Assignment ->
In the lines below, find the one that contains "This screenshot has height=275, width=361." and write it out exactly, along with every line that follows it.

Extracted data entries ->
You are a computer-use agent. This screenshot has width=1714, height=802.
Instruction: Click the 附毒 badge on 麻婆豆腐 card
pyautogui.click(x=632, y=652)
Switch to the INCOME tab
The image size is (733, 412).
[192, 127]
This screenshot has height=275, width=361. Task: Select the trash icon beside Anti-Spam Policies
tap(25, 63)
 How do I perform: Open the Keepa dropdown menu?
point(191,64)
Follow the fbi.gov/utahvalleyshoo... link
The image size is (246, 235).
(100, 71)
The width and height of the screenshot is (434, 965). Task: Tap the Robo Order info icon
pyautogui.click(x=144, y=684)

Response area ->
This screenshot has height=275, width=361. Task: Select the trash icon beside Anti-Spam Policies
tap(25, 63)
 How do I perform: Open the Keepa dropdown menu?
point(191,64)
Follow the fbi.gov/utahvalleyshoo... link
The image size is (246, 235).
(100, 71)
The width and height of the screenshot is (434, 965). Task: Tap the Robo Order info icon
pyautogui.click(x=144, y=684)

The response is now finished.